The Amboy Crater is estimated to be around 79,000 years old, formed by explosive volcanic activity that pushed ash and cinder skyward and left behind a cone visible from miles in every direction. It is not quite a mountain and not quite a hill. It occupies its own category, sitting alone in the middle of one of the most desolate stretches of the American Southwest, and its size is genuinely deceiving until you are standing at its base.

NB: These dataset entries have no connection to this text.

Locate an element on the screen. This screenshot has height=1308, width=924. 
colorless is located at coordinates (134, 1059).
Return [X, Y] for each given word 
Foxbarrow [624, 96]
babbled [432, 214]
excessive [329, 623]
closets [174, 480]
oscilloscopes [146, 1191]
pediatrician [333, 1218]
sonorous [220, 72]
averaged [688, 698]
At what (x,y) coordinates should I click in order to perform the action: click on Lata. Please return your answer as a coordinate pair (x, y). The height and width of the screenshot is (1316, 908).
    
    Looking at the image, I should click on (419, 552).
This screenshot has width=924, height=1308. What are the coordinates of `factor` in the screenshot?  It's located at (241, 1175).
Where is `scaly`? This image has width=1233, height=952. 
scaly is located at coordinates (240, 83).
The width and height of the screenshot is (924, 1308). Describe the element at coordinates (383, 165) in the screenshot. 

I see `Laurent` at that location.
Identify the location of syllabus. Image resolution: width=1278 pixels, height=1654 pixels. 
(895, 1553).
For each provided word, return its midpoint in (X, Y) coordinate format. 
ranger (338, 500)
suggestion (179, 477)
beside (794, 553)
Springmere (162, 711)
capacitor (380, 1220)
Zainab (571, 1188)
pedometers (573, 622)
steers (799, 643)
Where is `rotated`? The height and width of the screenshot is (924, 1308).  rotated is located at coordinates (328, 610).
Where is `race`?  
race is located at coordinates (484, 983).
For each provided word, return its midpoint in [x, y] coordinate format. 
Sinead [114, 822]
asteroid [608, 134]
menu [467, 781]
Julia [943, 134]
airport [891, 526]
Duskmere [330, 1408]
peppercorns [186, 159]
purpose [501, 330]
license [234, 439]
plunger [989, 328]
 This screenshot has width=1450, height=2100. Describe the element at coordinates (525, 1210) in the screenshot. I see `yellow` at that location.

The Route 66 corridor that runs through this part of California holds remnants of a different era. Amboy itself is one of those remnants, a community that once served travelers crossing the desert and now exists in a kind of suspended state, neither fully abandoned nor fully alive. The crater predates all of it by tens of thousands of years and will outlast whatever comes next.
Know Before You Go
- Region: Southwest United States
- Location: Amboy, California
- Coordinates: 34.5583° N, 115.7784° W
- Cost: Free
- Hours: Sunrise to Sunset daily
- Trail: 3-mile round trip, moderate, natural volcanic surface
- Managed By: Bureau of Land Management
- Attraction Type: Natural Landmark / Roadside
Bring more water than you think you need. The Mojave is unforgiving and there is no shade on the trail. Cell service is limited or nonexistent in this area.
My Visit
A Trip With Friends
I made this trip in early 2020 with my friends Scott and Jen, meeting them at a pin drop in the middle of the Arizona desert before working our way west through some of the more remote stretches of the Southwest. Scott documents his own adventures over at rsjon.es and this leg of the trip gave both of us plenty to write about.
The Approach
Nothing quite prepares you for how isolated this area feels in person. You can read about the Mojave and understand it intellectually, but standing in it is a different thing. The approach to the crater makes the isolation physical. The trail winds through volcanic rock and sparse desert scrub, and the crater grows slowly as you close the distance, revealing its true scale only when you are nearly at the base.
Standing on the Rim
The climb to the rim is where it changes. Standing on the edge looking down into the interior, and then turning around to look out at what surrounds you, is a specific kind of quiet that is hard to put into words. Below and in the distance sits what is left of Amboy. A handful of structures, a road cutting through, and then nothing in every direction for as far as you can see. It raises a question that I have not been able to shake since: how do people build entire lives out here, and what does that life actually look like day to day. The vastness makes the question feel urgent in a way it would not anywhere else.
Inside the Crater
The interior feels genuinely otherworldly. The lava rock shifts in color and texture as you move around the rim, and the scale of what you are standing on becomes clearer the longer you stay. It is one of those places that earns more the more time you give it.
Worth the Stop
If you are passing through this stretch of Route 66, stop. The crater does not ask for much and gives back more than you expect.